E nesse dia eu vinha no meu caminho, parte ciclofaixa esburacada, parte asfalto selvagem, parte ciclovia lisinha, parte ciclorrota que se confunde com pista de cooper. O cearense me diz ter medo de avião, mas meu susto só veio com um ônibus fazendo uma curva improvável e avançando pelo espaço exclusivo para bicicletas.
Mais na frente, um carrão bonitão deu-lhe uma esquerda sem olhar e quase meteu o parachoque na minha venta. À quase tragédia cotidiana, respondo com um polegar para cima e uma cara séria. Mentalmente, xingo os piores impropérios. Não dá pra arrumar briga. Um cabra que se transporta dentro de uma arma com uma tonelada é capaz de tudo.
Quando meu pirralha está na cadeirinha o cuidado é redobrado e a conversa gritada. “Tá tudo certo aí atrás?”, repito a cada sinal. Já virou rotina agora ele brigar pra ir sozinho, na própria bicicleta em que já se equilibra sem rodinha. Tarefa de pai é dizer que “não” até que seja seguro. Quando será seguro? Quem dera garantir que esse ano não morremos.
Vez em quando cruza uma pessoa conhecida. Grita meu nome e nem sempre eu consigo saber quem é. Mas levantar o braço com o mesmo polegar pra cima é mais fácil. Dessa vez com sorriso e muitas vezes um grito de “booora!”, que mostra reconhecimento. Eu sou pessoa. É curioso como ciclista gosta de se cumprimentar.
A bicicleta é o transporte do amor, eu penso enquanto Antônio Carlos confessa que mudar as coisas interessa muito mais. Concordo e grito junto com ele enquanto percebo que cheguei na primeira ciclofaixa inaugurada no Recife, no bairro da Torre. O espaço virou pista de caminhada e hoje é proibido para bicicletas. Sigo pertinho dos carros no mesmo lugar em que há poucos dias uma ciclista foi atropelada e acabou morrendo.

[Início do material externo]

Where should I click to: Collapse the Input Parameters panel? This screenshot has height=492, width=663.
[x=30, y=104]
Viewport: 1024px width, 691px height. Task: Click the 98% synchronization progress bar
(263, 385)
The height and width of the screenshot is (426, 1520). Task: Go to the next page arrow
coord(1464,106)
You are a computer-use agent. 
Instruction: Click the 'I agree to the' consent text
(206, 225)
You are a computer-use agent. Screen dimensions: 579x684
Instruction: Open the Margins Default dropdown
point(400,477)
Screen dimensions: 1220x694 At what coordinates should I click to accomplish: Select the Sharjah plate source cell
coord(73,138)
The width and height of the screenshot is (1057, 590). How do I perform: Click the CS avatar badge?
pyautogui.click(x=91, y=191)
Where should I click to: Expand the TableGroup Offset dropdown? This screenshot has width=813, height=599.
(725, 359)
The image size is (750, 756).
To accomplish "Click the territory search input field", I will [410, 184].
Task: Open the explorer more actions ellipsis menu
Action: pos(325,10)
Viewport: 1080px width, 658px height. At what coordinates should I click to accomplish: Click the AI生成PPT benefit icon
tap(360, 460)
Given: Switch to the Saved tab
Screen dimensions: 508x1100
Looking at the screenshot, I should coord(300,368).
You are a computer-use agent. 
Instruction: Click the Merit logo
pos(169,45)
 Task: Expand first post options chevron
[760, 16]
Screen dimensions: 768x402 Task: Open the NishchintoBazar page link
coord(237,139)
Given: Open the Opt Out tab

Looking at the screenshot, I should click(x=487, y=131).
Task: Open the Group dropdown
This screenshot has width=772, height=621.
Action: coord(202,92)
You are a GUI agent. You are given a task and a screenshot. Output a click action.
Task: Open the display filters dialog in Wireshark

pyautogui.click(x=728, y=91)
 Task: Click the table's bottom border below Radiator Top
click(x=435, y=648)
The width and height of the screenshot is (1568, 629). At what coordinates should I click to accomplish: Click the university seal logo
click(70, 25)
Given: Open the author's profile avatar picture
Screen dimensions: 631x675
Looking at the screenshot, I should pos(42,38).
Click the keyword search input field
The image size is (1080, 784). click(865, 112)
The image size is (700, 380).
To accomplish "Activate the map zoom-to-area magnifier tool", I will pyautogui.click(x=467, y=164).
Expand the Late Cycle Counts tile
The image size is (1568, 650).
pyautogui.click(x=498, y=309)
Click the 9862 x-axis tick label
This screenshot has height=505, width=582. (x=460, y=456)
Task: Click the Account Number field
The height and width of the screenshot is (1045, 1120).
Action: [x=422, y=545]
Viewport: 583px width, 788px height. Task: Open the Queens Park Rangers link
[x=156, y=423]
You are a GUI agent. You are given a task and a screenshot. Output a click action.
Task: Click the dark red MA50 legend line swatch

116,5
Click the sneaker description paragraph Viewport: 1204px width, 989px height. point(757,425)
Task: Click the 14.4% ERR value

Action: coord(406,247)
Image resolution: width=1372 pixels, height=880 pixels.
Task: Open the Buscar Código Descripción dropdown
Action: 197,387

Em três semanas, foram nada menos que quatro mortes de pessoas que pedalavam no trânsito do Recife. Três delas em lugares em que o Plano Diretor Cicloviário, que tem mais de 10 anos, previa a construção de rotas cicláveis. Todas elas atropeladas por motoristas profissionais numa conjuntura em que, nos ônibus, motoristas também têm que passar troco. Se a média de ciclistas que vêm a óbito nas nossas violentas ruas é de 22 por ano, mais do que dobrou neste pequeno intervalo.
O aumento de gente de bicicleta sendo atropelada é mais um sintoma de um trânsito cada vez mais assassino. Dados da própria Prefeitura do Recife mostram que o número de sinistros com vítimas mais do que dobrou em dois anos. Não está fácil pra ninguém, eu penso enquanto paro no sinal e vejo um jovem pedindo comida com um cartaz escrito em mau português.
O compositor sobralense fala de galos, noites e quintais. Lembro de uma infância entre o mangue e a bola-de-gude no asfalto da rua em que vovó morava. Não está feliz, mas não está mudo. Eu também canto muito mais enquanto uma lágrima escorre do meu olho. Não é tristeza, não é alegria. Eu choro de música e de esperança.
Mais cedo desviei de pedestres na ciclofaixa da Agamenon Magalhães, que ocupou a calçada para “garantir a permanência de todas as faixas para carro” numa das maiores avenidas da cidade. Fico confuso e sem entender como seguimos na vanguarda do atraso enquanto boa parte do mundo já põe em prática estratégias para reduzir a quantidade de veículos automotores nas suas ruas. Mudança climática, qualidade de vida, mobilidade, saúde, violência no trânsito, tudo a ver com tudo.
A autoridade municipal diz que não é com ela. Que já fez demais colocando um monte de ciclovia pintada em rua pequena pra não atrapalhar os carros. Aos domingos e feriados, cones e servidores terceirizados fazem a frente pra quem quiser dar um rolé em segurança. De segunda a sábado, não. Durante a semana o sinal segue fechado para quem insiste em questionar se ainda somos os mesmos e vivemos como nossos pais.